Records drawn from a dataset
_ _ _ _ _

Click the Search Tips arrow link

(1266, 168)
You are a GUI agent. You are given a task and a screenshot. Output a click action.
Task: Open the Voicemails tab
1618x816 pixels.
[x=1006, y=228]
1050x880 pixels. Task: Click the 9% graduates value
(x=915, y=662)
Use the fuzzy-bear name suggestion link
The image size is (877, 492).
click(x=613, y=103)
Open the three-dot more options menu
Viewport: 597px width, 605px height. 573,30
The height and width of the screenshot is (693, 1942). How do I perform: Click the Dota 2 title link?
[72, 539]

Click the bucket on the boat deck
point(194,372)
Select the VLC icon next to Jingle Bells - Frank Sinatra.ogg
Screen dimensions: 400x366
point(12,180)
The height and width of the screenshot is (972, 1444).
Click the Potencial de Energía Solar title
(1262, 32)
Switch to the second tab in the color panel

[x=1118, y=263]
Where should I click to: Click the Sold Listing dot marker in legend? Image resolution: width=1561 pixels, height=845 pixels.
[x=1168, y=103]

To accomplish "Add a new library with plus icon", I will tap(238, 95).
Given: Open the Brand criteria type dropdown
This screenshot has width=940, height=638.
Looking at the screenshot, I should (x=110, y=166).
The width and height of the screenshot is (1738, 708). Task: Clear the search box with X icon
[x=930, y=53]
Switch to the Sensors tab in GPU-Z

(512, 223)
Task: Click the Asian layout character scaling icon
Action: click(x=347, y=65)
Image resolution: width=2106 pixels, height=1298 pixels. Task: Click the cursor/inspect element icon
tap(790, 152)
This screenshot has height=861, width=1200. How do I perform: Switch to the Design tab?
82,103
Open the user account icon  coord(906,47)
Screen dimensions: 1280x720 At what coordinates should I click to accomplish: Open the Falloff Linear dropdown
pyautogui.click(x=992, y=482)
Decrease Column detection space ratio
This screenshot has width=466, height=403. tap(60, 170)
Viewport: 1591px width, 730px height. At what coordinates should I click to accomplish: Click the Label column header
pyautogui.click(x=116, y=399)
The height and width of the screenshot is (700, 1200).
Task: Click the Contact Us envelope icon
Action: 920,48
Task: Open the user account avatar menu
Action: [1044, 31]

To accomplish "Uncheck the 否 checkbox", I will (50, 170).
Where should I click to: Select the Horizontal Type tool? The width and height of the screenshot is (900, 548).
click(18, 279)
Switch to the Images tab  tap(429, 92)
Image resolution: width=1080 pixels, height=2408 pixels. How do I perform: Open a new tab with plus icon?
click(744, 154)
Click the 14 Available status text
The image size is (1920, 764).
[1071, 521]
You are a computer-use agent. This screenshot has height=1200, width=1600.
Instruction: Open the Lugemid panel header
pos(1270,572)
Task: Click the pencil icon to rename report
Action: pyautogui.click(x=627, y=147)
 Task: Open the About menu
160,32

_ _ _ _ _

**Work order**
Return all the lines above exactly as given.

**Exercise solution**
Click the Search Tips arrow link

(1266, 168)
You are a GUI agent. You are given a task and a screenshot. Output a click action.
Task: Open the Voicemails tab
1618x816 pixels.
[x=1006, y=228]
1050x880 pixels. Task: Click the 9% graduates value
(x=915, y=662)
Use the fuzzy-bear name suggestion link
The image size is (877, 492).
click(x=613, y=103)
Open the three-dot more options menu
Viewport: 597px width, 605px height. 573,30
The height and width of the screenshot is (693, 1942). How do I perform: Click the Dota 2 title link?
[72, 539]

Click the bucket on the boat deck
point(194,372)
Select the VLC icon next to Jingle Bells - Frank Sinatra.ogg
Screen dimensions: 400x366
point(12,180)
The height and width of the screenshot is (972, 1444).
Click the Potencial de Energía Solar title
(1262, 32)
Switch to the second tab in the color panel

[x=1118, y=263]
Where should I click to: Click the Sold Listing dot marker in legend? Image resolution: width=1561 pixels, height=845 pixels.
[x=1168, y=103]

To accomplish "Add a new library with plus icon", I will tap(238, 95).
Given: Open the Brand criteria type dropdown
This screenshot has width=940, height=638.
Looking at the screenshot, I should (x=110, y=166).
The width and height of the screenshot is (1738, 708). Task: Clear the search box with X icon
[x=930, y=53]
Switch to the Sensors tab in GPU-Z

(512, 223)
Task: Click the Asian layout character scaling icon
Action: click(x=347, y=65)
Image resolution: width=2106 pixels, height=1298 pixels. Task: Click the cursor/inspect element icon
tap(790, 152)
This screenshot has height=861, width=1200. How do I perform: Switch to the Design tab?
82,103
Open the user account icon  coord(906,47)
Screen dimensions: 1280x720 At what coordinates should I click to accomplish: Open the Falloff Linear dropdown
pyautogui.click(x=992, y=482)
Decrease Column detection space ratio
This screenshot has width=466, height=403. tap(60, 170)
Viewport: 1591px width, 730px height. At what coordinates should I click to accomplish: Click the Label column header
pyautogui.click(x=116, y=399)
The height and width of the screenshot is (700, 1200).
Task: Click the Contact Us envelope icon
Action: 920,48
Task: Open the user account avatar menu
Action: [1044, 31]

To accomplish "Uncheck the 否 checkbox", I will (50, 170).
Where should I click to: Select the Horizontal Type tool? The width and height of the screenshot is (900, 548).
click(18, 279)
Switch to the Images tab  tap(429, 92)
Image resolution: width=1080 pixels, height=2408 pixels. How do I perform: Open a new tab with plus icon?
click(744, 154)
Click the 14 Available status text
The image size is (1920, 764).
[1071, 521]
You are a computer-use agent. This screenshot has height=1200, width=1600.
Instruction: Open the Lugemid panel header
pos(1270,572)
Task: Click the pencil icon to rename report
Action: pyautogui.click(x=627, y=147)
 Task: Open the About menu
160,32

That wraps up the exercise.